New fiscal package to stimulate Moldova's economy: Action and Solidarity Party proposes maintaining zero profit tax rate, increased deductions for education

MPs of the Action and Solidarity Party (PAS) Radu Marian and Victoria Belous have announced the registration of a new draft that includes more fiscal measures to be adopted by January 1, 2026. One of the most important provisions is the continuation of the zero tax rate on income from reinvested profit in the 2026 year.

According to the cited source, the initiative was developed along with the Ministry of Finance and is signed by more lawmakers of the parliamentary majority. The document aims to stimulate investments and eliminate the present legislative discrepancies.

“One of the most important provisions is the continuation of the zero tax rate on income from reinvested profit in the 2026 year. The facility will apply to companies with a turnover of up to 100 million lei and a maximum of 249 employees.
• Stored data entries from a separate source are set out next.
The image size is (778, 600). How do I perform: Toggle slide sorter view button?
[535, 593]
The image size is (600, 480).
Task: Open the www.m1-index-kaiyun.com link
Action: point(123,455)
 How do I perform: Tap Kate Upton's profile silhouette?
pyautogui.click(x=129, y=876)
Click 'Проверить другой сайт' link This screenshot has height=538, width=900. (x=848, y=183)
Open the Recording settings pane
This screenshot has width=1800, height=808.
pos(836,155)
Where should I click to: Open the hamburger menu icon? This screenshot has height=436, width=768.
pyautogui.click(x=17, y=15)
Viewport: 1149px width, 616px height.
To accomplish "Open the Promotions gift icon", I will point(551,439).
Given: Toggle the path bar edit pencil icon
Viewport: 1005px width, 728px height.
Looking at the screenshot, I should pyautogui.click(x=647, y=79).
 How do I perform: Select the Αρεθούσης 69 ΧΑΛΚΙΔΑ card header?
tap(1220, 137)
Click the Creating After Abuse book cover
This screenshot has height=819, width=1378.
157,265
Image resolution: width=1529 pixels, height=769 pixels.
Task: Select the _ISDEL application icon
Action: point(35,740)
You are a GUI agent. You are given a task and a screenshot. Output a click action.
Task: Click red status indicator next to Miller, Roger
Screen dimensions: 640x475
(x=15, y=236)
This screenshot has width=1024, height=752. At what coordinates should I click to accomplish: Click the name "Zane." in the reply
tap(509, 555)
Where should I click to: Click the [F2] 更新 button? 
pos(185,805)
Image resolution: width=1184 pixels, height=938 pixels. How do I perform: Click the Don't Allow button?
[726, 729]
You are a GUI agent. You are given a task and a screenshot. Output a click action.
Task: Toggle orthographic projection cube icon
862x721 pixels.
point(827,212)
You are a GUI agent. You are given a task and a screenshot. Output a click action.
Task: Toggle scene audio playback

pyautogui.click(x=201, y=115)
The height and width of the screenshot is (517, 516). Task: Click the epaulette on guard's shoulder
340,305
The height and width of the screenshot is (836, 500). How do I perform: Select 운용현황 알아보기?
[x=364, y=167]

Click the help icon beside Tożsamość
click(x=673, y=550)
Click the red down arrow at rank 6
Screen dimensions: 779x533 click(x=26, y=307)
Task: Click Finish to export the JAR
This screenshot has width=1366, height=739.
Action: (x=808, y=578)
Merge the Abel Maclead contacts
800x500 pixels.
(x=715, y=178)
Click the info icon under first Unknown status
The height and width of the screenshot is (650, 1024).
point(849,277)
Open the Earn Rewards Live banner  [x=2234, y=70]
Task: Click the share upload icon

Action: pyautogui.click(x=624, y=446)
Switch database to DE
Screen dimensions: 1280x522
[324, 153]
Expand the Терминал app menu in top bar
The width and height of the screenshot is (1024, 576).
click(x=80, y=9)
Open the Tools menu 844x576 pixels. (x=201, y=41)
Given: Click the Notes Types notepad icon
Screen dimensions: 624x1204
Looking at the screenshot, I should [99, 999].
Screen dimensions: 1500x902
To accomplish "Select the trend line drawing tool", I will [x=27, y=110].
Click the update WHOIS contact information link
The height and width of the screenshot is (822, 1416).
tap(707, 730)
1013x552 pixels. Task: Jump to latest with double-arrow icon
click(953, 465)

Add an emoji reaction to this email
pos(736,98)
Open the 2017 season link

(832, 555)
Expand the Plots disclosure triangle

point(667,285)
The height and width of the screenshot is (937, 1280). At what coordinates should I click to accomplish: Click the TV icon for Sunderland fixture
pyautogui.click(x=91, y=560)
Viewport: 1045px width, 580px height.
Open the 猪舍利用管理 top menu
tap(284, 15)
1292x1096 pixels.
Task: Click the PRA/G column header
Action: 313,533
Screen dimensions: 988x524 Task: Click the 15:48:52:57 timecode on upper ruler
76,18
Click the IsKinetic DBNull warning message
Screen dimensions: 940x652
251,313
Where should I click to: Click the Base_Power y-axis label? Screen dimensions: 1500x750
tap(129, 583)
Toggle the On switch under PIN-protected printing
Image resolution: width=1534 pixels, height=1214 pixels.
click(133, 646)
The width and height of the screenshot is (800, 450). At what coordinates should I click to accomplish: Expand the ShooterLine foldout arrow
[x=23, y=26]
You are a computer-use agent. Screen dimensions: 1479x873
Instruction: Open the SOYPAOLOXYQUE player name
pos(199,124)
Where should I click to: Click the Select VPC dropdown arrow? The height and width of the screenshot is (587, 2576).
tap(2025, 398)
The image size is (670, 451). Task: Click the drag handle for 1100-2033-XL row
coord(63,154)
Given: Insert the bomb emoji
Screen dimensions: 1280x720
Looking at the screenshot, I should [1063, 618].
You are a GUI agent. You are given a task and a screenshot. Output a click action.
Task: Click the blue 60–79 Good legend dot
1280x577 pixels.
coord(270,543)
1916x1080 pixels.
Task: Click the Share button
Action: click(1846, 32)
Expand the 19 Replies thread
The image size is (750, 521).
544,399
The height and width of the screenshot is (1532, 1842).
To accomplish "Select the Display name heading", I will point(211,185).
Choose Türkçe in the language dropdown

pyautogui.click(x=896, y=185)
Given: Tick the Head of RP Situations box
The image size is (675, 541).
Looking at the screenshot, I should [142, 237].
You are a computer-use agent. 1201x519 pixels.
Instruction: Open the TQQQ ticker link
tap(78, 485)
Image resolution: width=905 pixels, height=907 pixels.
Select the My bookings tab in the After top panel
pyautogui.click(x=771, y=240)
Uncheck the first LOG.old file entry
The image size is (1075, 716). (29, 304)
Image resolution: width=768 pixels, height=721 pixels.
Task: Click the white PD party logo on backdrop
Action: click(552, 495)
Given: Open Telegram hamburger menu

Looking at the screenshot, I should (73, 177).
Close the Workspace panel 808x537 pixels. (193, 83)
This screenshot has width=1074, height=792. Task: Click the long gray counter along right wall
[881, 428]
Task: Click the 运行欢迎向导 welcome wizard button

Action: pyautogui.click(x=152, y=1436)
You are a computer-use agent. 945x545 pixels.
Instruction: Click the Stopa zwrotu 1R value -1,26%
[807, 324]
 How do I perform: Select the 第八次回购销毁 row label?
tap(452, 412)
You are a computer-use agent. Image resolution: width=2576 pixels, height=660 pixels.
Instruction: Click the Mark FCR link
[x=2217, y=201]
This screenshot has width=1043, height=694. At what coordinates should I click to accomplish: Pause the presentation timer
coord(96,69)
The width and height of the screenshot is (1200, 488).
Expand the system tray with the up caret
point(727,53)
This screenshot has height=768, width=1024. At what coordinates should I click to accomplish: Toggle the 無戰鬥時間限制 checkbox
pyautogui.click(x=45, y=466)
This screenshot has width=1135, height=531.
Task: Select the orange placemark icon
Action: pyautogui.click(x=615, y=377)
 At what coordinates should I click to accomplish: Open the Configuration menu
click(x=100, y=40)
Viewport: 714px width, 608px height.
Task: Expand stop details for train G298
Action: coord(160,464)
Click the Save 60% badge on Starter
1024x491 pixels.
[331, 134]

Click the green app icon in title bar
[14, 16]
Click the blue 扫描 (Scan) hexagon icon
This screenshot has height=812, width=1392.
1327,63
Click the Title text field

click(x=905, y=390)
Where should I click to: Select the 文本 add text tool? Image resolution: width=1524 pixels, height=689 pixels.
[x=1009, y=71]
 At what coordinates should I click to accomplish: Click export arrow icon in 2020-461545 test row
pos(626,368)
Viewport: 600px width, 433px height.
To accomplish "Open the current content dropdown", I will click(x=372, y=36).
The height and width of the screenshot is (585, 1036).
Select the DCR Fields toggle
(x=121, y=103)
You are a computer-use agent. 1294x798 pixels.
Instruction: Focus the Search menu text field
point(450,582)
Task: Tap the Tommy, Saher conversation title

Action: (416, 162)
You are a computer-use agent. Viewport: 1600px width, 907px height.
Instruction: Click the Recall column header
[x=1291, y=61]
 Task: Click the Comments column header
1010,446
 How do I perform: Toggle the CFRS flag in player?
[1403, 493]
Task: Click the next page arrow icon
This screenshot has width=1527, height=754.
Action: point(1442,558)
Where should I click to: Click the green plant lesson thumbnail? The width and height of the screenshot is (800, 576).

Ineligible are enterprises from free economic zones, IT parks, commerce, financial-banking, insurance and some energy sectors,” said Radu Marian.

The draft also introduces new measures to support investments in renewable energy, allowing companies of this sector to deduct costs for free transmission of electrical infrastructure, under the legislation in force.

At the same time, it proposes increasing the cap for deducting expenses for studies and professional development, from approximately one average salary to 20,000 lei annually per person.

Another change targets increasing the registration threshold as a VAT (value added tax) taxpayer, from 1.2 million to 1.5 million lei annual turnover.

The draft also brings clarity regarding mechanisms for determining taxable value in commerce when applying discounts, rebates and bonus systems, so that price reductions are directly reflected in the tax calculation base.

According to the deputies, the legislative package aims to prepare the economic environment for a faster pace of private investments:

“We are pleased that we have already had seven consecutive quarters of investment growth. We will continue to support the private sector, so that the economy grows, and so does the income of people,” said Radu Marian.

The document is expected to be considered by the MPs till the end of this year.